··· Recorded information ···
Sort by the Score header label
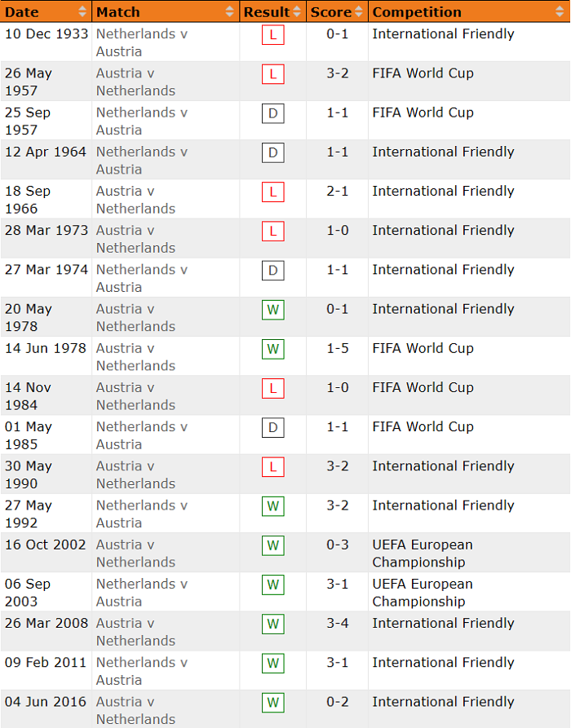The height and width of the screenshot is (728, 571). [330, 11]
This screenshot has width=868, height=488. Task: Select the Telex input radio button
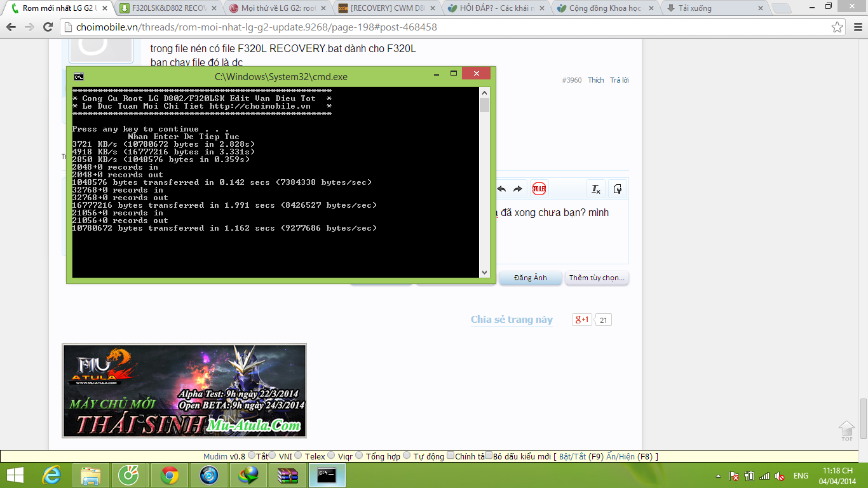point(298,456)
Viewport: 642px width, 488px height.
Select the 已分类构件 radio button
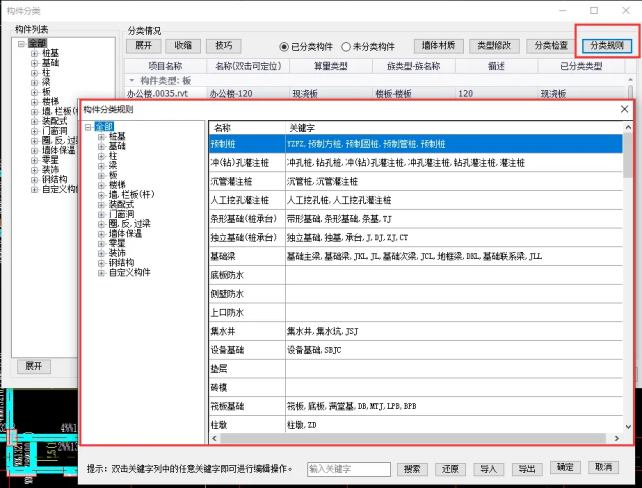[x=285, y=46]
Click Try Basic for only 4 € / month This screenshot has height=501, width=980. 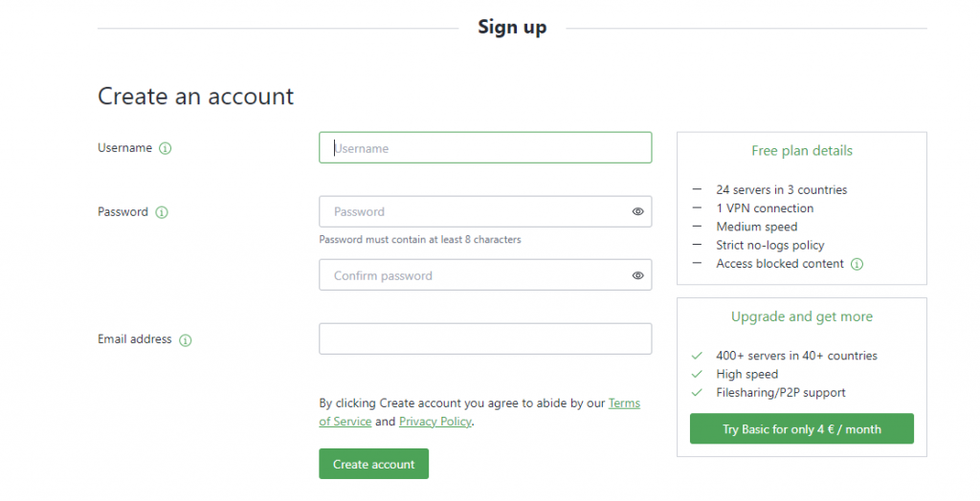(802, 428)
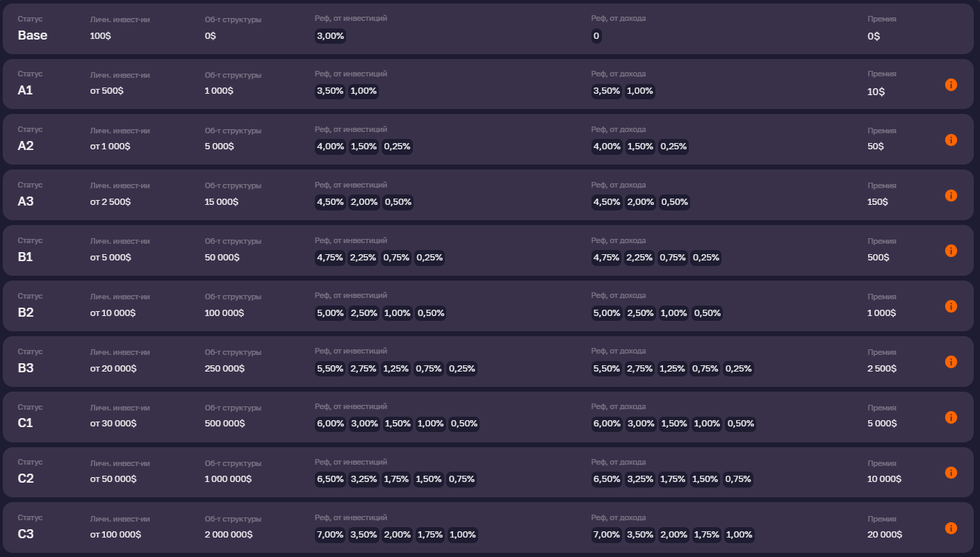980x557 pixels.
Task: Show details icon for the C1 status
Action: tap(951, 417)
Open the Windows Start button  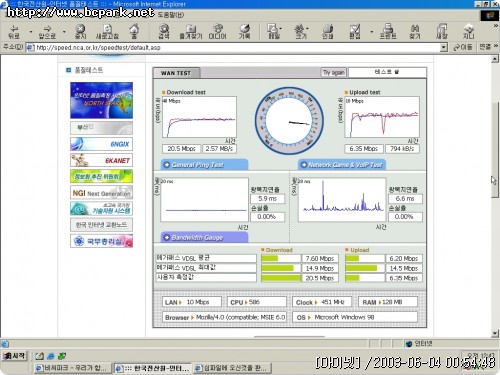point(14,356)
···
- **Your objective**
Repeat each line of the material, unaltered, from the first through the line with "Viewport: 642px width, 488px height.", and include no pictures.

- **Result**
Sort by the Score header label
The height and width of the screenshot is (728, 571). [330, 11]
This screenshot has width=868, height=488. Task: Select the Telex input radio button
point(298,456)
Viewport: 642px width, 488px height.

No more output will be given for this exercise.